**Task to carry out**: Please copy every line of text from the records below word for word, leaving out the pictures.

**Provided data**:
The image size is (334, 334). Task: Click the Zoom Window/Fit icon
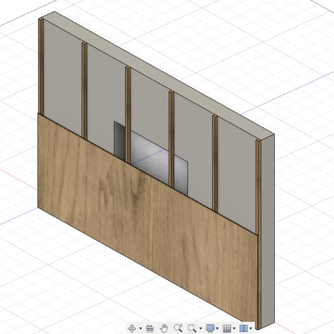192,328
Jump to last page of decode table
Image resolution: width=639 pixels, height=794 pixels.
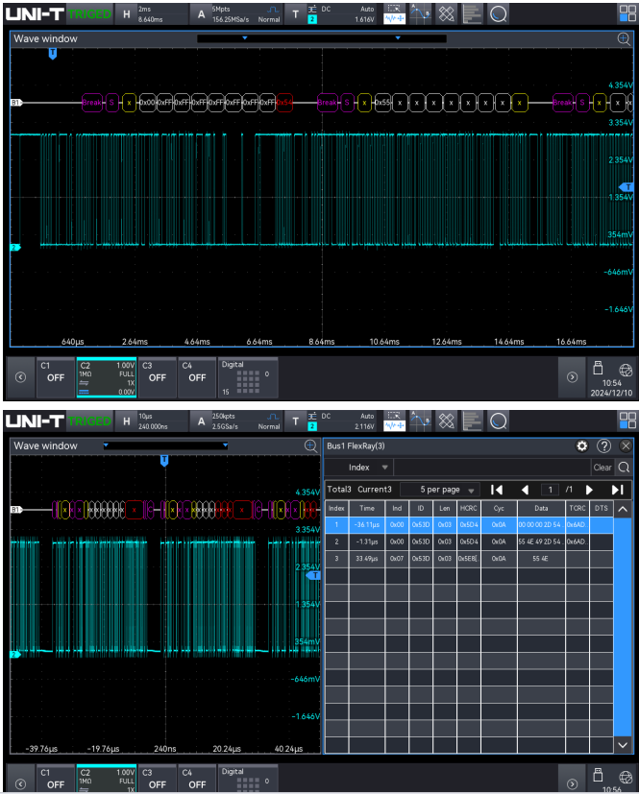618,489
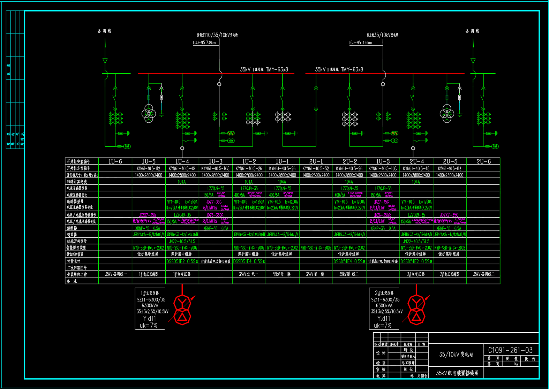Click drawing number C1091-261-03 in title block

[510, 350]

**Exercise response**:
The image size is (334, 334). Task: Click the Zoom Window/Fit icon
192,328
Jump to last page of decode table
Image resolution: width=639 pixels, height=794 pixels.
618,489
Click drawing number C1091-261-03 in title block

[510, 350]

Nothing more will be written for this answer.